WAF ByPASS Trick-- SIMPLE and SWEET

This post originates from the BLOG of Mr Haddix (Link HERE) which is one of the most interesting hacks i have seen. Simple and Sweet

WAF- Web Application Firewall(OWASP Definition)or (Wiki Definition)

It is a very awesome strategy for the DID (Defense in Depth) Model as they offer a great means of keeping the malicious data outside the boundary's of the Web Application but are of course not a substitute for the flaw in the application.

The industry has adopted WAF in a significant manner and Pen Testers encounter them very often in their tests.

Usually the WAF is placed before the WebServer so that the malicious traffic is sorted out before it can reach the application asset.

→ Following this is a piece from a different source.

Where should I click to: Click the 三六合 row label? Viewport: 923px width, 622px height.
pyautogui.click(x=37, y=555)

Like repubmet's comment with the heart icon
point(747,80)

There are a couple of ways in which we can identify the existence of a WAF. One of the ways can be checking out a cookie as some WAF's add their own cookie in the communication.


Another method can be examining the HTTP headers as WAFs may make the header to be changed or re-written.

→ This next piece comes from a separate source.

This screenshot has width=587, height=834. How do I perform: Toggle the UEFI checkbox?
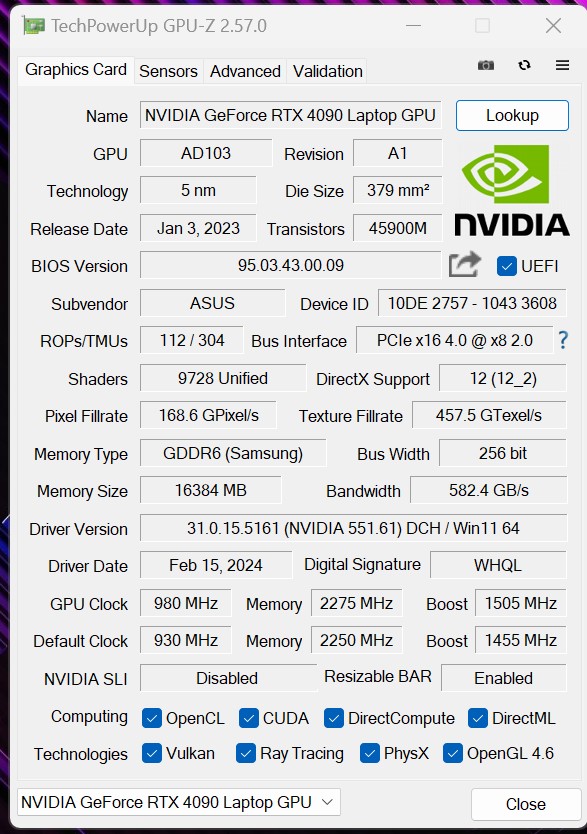point(506,266)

There may also be a possibility of a WAF if the sessions are expiring very quickly.

Sometimes we end up getting the bad characters as well which might be an indication of a WAF.

Also there are a couple of automated tools which gives us some indication for WAF.

One such tool is called as WAFWOOF. Nmap our favorite also has a script which can be called via the NSE engine to check the presence of a WAF.

You can also look into the following blog for more details on detection

(http://foxtrot7security.blogspot.in/2012/01/real-world-waf-detection-and-bypass.html)

Now lets look into on how can we evade this evil boy.

Usually we use the payloads in encoded format to evade the rules of WAF but gone were those days (still it works for a couple of them).

One of the other ways is described below but before that lets look on why this thing actually works.

Ideally the WAF should look for a proper lookup into the originating or incoming request the WAF sometimes if not configured properly keeps on looking on to the request HTTP Headers. 

If it does so we have a lot of headers in control that we can take advantage of like:
  • X-forwarded-for
  • X-remote-IP
  • X-originating-IP
  • x-remote-addr
So here we are going to fool the WAF to believe that the request was from itself by adding the following request header and pointing it to localhost.

GET /?login.aspx HTTP/1.1
Host: 192.168.56.104
User-Agent: Mozilla/5.0 (X11; Ubuntu; Linux x86_64; rv:48.0) Gecko/20100101 Firefox/48.0
Accept: text/html,application/xhtml+xml,application/xml;q=0.9,*/*;q=0.8
X-originating-IP: 127.0.0.1
Accept-Language: en-US,en;q=0.5
Accept-Encoding: gzip, deflate
Connection: keep-alive
Upgrade-Insecure-Requests: 1

There are various things that we can play around with the use of these headers. I love this image from @Jhaddix



Now lets see on how can this be automated via BURP(mostly everybodys fav proxy)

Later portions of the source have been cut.